I have learned this when I first picked up photography. It was a life lesson I wish I had sooner. It is different from ‘be contented and be happy‘. That is reactive. This is proactive.
Our life is defined by constraints. Operate within them, you’ll be happy. Operate outside them, you’d feel unfulfilled.
Take photography as an example. Every camera, every piece of equipment, no matter how good they are, there are limitations beyond which, it won’t do. The camera body dictates the image resolution (amongst other things). Your printed photos may look great up to a certain size, like A3. But they won’t look good if you are to enlarge it and cover part of a building. You may need a very good sensor. Or film camera to get that done.
Your lens may have an f-stop to enable you handheld, take a still picture at night, and still look good. But to have higher quality, you would need a tripod. At times, even a tripod won’t do such as photographing animals at night. That would be a combination of a camera body, an f-stop or even vibration reduction telephoto lens, and a monopod.
You may have a telephoto lens that allows you to take great animal pictures during daylight. But that lens won’t do if you want to take sports photos or cosmic pictures.

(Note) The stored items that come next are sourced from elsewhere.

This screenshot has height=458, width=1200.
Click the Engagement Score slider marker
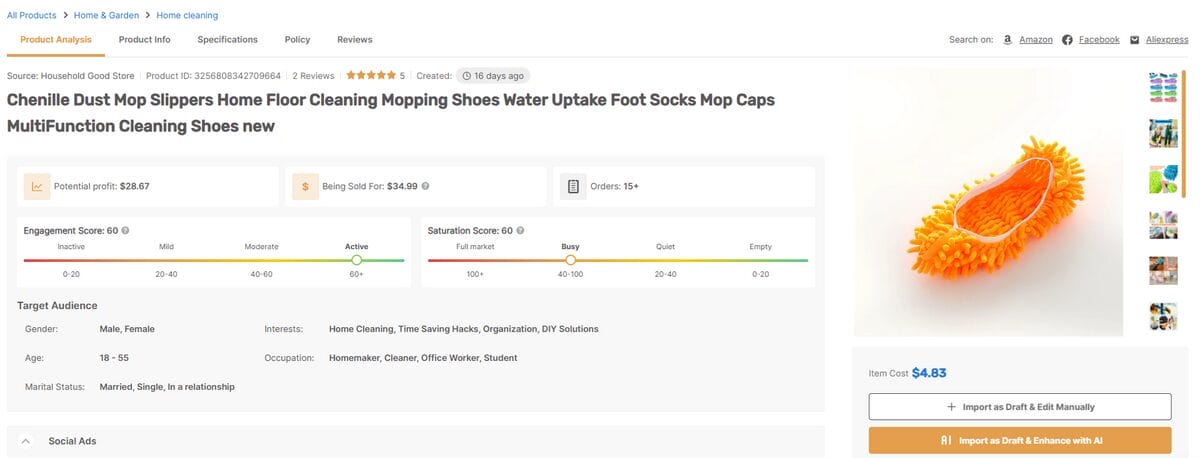pos(357,260)
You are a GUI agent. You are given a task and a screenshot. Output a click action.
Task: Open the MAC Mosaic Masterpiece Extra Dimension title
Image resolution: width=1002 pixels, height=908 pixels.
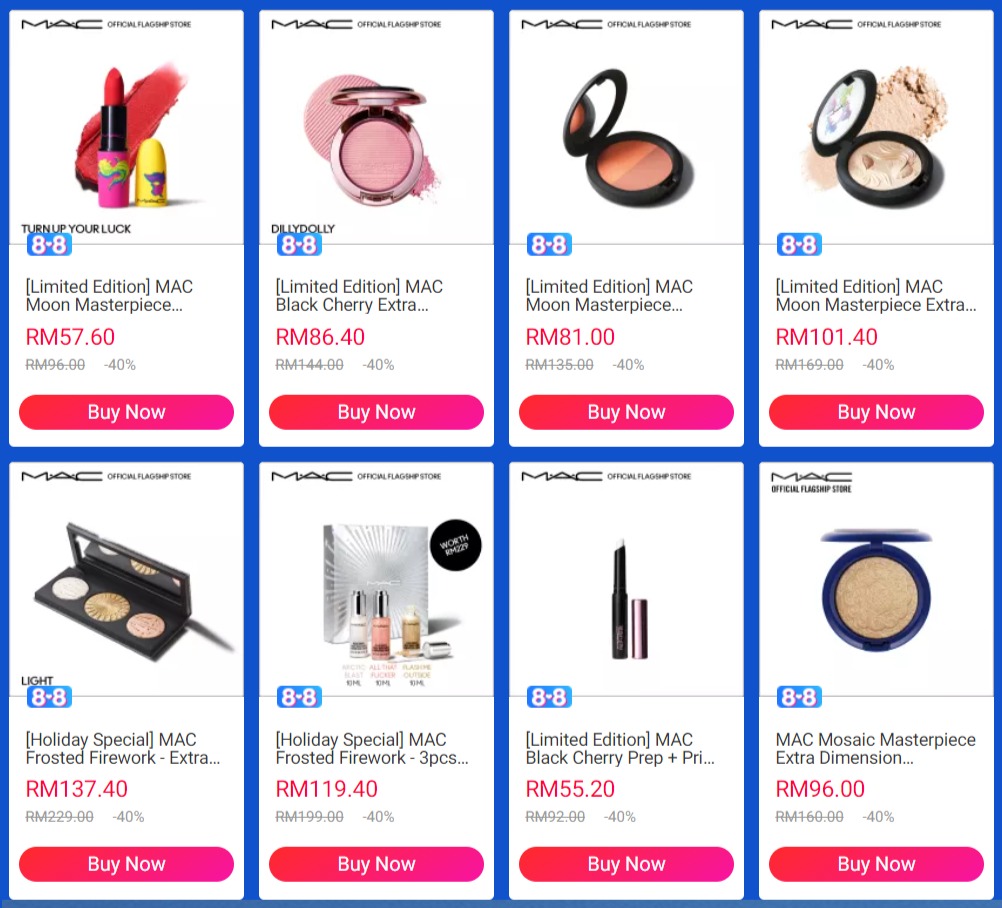[875, 748]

It is to know the limitation of the camera body and the lens and the external conditions in order to take great photographs. Photographs that you are happy with. Don’t take pictures that beyond what your equipment can do. And it is always about compromise or balancing between different constraints (e.g. lower the quality for sharpness). Actively pursuing that and working within the boundaries of your limitation creates great photographs. Everyone can take great photos with what we have, even with a phone. Try to take photos beyond what our equipment can do stops us from taking photos.
Similar to life, we have constraints and tradeoffs. We cannot have everything. Yes, we could ponder upon the what-ifs. But this is the moment. Today is the day. Time moves forward and we live for today. If we can proactively live our life within the limitations we have, making the best out of what we have – and if we can do that, I believe, is how happiness is attained.
First step is, know your constraints. Second step is, tradeoff wisely.